A very rare medieval painting dating back more than 500 years, may have been saved by a quick thinking owner, who recycled it into the Ten Commandments to hide the original work.
The original painting shows Judas betraying Jesus and has been dated from around 1460. It would have originally hung in all its splendour and glory in a prominent position in a church.
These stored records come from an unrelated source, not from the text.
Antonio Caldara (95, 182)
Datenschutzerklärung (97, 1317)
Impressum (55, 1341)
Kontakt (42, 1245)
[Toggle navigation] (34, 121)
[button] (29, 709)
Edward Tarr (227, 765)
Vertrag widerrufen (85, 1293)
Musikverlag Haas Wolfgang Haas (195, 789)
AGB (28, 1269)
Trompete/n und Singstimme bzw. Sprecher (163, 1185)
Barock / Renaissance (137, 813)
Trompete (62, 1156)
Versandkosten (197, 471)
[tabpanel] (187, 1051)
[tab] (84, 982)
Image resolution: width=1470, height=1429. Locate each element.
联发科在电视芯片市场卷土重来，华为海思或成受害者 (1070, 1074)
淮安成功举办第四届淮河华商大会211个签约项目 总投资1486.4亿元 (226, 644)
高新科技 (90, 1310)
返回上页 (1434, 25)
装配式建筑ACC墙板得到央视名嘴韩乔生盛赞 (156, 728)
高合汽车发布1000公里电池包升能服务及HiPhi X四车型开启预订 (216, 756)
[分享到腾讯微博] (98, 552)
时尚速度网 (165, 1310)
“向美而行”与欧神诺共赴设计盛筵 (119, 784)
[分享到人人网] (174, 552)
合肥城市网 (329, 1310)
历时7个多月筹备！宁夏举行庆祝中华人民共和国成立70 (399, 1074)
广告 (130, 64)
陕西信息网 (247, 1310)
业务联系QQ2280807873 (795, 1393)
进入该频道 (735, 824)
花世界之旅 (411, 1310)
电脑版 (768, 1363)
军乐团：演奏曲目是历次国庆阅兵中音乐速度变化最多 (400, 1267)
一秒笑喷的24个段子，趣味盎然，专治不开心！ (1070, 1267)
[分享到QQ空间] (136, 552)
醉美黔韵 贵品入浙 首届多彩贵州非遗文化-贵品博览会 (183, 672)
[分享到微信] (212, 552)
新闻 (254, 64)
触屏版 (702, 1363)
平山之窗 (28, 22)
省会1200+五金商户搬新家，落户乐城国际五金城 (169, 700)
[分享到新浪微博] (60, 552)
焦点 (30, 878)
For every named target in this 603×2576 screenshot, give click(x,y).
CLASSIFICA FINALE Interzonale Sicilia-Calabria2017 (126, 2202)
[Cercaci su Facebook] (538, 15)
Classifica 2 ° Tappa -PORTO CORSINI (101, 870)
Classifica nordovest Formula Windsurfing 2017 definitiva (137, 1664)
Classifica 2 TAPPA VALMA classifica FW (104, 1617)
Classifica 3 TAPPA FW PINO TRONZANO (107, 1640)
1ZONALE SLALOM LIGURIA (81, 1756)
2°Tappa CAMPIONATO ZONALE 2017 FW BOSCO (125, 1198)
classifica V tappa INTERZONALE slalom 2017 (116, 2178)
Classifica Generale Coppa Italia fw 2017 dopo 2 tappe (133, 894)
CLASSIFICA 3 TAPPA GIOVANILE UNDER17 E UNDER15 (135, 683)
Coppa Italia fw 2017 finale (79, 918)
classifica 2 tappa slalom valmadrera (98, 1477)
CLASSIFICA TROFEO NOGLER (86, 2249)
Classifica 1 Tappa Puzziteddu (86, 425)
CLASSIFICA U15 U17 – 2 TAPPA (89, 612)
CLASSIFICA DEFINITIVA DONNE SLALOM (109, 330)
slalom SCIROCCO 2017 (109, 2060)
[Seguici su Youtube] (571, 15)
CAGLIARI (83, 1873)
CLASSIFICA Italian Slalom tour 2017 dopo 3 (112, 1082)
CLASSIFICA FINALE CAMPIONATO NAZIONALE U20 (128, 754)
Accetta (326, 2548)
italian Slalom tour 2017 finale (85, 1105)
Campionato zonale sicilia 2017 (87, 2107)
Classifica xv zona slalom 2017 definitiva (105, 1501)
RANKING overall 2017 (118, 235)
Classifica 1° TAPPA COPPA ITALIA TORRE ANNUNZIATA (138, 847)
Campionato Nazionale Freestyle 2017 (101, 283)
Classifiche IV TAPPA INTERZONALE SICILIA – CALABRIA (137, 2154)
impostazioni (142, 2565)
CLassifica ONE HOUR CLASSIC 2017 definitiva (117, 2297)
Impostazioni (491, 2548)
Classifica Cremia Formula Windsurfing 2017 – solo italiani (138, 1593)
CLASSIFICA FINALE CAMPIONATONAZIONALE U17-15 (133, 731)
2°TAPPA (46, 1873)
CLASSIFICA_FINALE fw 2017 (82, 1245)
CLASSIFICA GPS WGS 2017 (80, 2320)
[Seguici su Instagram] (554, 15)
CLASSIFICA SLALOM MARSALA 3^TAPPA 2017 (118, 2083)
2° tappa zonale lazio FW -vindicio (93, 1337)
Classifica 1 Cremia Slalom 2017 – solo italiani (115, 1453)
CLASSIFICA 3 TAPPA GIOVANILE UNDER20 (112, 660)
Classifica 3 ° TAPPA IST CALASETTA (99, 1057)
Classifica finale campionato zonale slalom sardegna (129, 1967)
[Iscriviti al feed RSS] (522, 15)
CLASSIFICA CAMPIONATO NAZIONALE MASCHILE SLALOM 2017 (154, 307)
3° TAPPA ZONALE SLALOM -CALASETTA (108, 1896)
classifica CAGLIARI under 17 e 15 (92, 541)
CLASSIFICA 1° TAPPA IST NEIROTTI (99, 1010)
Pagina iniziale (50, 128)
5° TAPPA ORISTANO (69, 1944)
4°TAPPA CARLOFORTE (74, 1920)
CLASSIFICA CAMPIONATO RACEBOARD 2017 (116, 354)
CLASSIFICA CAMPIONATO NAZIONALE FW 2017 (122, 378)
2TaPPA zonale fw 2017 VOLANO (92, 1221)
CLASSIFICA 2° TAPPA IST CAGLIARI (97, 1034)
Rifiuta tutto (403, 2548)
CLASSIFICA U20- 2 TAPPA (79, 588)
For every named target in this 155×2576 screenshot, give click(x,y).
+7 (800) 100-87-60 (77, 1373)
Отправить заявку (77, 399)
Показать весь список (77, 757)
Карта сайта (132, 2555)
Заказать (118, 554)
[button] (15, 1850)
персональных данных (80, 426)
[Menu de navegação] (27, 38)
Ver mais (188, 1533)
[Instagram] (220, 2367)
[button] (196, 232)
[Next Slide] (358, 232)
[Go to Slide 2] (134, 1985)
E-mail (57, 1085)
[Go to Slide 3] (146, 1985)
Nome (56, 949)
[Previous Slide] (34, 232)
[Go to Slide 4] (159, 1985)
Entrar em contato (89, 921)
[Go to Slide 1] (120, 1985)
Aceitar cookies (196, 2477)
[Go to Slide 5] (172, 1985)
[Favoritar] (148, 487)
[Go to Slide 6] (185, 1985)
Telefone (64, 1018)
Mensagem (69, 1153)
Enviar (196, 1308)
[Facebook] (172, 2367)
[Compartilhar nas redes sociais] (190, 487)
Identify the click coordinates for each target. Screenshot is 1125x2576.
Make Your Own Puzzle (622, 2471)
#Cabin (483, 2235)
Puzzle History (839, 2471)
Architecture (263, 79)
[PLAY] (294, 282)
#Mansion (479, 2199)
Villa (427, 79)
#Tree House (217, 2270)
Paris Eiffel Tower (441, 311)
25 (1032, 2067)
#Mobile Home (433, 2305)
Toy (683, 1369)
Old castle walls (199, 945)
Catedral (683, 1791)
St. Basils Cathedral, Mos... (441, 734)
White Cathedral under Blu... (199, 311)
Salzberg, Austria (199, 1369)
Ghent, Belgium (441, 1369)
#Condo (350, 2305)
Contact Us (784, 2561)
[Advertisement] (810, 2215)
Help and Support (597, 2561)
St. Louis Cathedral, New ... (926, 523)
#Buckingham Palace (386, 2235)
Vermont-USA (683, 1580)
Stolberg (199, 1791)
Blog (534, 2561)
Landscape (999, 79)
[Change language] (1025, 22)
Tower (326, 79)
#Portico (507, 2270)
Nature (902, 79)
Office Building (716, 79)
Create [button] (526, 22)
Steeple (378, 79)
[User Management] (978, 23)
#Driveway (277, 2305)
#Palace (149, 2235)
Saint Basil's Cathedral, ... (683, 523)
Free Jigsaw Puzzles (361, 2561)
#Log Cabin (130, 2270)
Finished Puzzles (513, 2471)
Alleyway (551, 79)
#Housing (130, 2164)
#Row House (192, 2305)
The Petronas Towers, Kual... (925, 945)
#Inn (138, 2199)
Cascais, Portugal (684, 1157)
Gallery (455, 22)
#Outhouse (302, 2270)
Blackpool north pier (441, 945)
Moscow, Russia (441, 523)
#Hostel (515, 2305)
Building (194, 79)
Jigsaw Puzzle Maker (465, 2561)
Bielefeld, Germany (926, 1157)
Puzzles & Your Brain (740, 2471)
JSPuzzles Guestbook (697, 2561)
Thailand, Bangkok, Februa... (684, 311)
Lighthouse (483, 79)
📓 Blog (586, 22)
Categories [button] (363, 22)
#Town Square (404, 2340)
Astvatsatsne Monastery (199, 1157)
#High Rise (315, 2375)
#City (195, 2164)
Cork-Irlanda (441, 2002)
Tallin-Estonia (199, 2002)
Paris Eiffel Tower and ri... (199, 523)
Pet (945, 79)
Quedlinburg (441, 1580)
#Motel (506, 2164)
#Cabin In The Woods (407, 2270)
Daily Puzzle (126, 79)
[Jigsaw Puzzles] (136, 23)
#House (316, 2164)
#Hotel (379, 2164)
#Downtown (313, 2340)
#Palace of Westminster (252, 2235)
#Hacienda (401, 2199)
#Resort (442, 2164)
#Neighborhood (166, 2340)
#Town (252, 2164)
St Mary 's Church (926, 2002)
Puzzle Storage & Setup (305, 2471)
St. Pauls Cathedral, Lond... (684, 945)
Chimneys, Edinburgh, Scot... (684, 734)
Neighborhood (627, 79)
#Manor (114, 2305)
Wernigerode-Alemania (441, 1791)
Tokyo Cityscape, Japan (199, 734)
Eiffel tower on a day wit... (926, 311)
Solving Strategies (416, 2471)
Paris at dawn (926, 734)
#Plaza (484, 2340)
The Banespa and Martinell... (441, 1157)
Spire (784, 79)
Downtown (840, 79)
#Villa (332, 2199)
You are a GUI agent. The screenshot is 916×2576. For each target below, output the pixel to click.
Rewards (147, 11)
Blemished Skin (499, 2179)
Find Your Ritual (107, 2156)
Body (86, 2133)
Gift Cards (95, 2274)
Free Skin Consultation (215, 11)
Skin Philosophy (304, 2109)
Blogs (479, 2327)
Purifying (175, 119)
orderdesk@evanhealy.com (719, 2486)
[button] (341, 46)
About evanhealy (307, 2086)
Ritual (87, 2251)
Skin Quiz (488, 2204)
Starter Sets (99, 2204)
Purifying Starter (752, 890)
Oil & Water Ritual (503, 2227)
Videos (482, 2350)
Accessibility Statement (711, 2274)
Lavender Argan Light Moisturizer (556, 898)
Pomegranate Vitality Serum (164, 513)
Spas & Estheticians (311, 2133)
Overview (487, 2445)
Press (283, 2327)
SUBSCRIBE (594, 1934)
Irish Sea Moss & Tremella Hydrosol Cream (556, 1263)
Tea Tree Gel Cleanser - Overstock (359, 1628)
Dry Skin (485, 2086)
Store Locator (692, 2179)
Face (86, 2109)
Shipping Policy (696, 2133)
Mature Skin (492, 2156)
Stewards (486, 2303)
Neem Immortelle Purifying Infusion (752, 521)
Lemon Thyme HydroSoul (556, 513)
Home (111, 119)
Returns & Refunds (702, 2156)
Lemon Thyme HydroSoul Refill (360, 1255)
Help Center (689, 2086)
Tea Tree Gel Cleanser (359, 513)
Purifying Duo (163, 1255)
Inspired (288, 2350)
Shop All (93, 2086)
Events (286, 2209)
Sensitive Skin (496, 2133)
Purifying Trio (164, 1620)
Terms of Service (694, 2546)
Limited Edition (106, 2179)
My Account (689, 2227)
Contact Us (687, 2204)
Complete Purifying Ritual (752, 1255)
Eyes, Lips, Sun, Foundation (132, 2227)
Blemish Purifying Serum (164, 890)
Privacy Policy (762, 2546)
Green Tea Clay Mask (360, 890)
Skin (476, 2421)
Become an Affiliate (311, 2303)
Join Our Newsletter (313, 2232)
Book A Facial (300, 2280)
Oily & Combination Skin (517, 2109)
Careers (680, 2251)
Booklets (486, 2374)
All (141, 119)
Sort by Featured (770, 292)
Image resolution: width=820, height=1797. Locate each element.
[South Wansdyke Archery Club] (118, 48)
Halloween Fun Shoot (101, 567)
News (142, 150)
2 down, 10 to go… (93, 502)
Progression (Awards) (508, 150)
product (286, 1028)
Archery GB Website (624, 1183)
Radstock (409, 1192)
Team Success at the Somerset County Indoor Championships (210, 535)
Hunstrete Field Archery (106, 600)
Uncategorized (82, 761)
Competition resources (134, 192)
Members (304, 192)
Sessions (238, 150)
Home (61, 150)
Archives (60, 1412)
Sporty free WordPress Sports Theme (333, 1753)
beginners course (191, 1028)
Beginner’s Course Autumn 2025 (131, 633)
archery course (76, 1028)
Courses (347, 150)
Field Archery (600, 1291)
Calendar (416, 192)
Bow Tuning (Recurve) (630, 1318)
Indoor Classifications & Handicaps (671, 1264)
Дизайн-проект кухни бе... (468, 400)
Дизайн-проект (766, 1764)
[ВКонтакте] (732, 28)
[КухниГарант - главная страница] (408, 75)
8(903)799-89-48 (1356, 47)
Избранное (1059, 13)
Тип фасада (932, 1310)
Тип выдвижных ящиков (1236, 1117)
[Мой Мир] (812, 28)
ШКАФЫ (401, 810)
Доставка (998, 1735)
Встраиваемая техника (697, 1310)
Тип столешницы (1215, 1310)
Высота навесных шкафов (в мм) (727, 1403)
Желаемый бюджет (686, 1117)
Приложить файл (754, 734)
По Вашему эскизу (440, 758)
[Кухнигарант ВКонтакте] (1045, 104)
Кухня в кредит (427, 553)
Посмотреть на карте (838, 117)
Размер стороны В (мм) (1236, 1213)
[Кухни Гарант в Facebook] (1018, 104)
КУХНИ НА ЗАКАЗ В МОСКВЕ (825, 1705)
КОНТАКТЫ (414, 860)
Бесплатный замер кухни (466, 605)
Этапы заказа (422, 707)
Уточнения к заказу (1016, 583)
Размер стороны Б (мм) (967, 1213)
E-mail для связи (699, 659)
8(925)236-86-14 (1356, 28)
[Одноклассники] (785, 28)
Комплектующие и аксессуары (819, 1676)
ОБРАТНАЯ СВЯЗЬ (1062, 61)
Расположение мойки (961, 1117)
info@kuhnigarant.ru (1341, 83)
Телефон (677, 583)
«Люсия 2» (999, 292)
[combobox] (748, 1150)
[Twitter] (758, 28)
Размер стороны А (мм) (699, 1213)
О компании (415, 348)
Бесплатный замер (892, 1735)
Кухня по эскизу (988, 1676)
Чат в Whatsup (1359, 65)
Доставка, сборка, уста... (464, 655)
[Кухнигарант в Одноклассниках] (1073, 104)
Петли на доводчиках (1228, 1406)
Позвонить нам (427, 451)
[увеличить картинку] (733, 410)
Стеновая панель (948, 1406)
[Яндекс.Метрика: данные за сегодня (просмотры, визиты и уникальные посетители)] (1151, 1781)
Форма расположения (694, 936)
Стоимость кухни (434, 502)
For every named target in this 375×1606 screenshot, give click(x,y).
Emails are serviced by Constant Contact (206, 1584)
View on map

At the time when the Protestant Reformation started, many churches and works of art where either defaced or destroyed particularly one like this.
This painting, however seems to have survived by possibly the original owner, or someone within the church, turning it round and painting the ten commandments on the back, hiding its original meaning.
It is estimated that during this period some 90 percent of Britain’s religious art was destroyed in the 150 years after the reformation.
This painting would have been at great risk from devout Catholics, who would have defaced or destroyed this work of art as they hated the figure of Judas.
Conservationists at the Hamilton Kerr Institute, have restored the artwork to its former glory using the latest technology. They described it as one of the rarest artworks of its type. It is named “The Kiss of Judas.” The institute said that when the panel arrived it had a considerable layer of dirt, bat faeces land layers of discoloured varnish.
Now restored to its former glory it has been purchased by the Fitzwilliam Museum in Cambridge and is on display in their Rothschild’s Gallery of Medieval Art.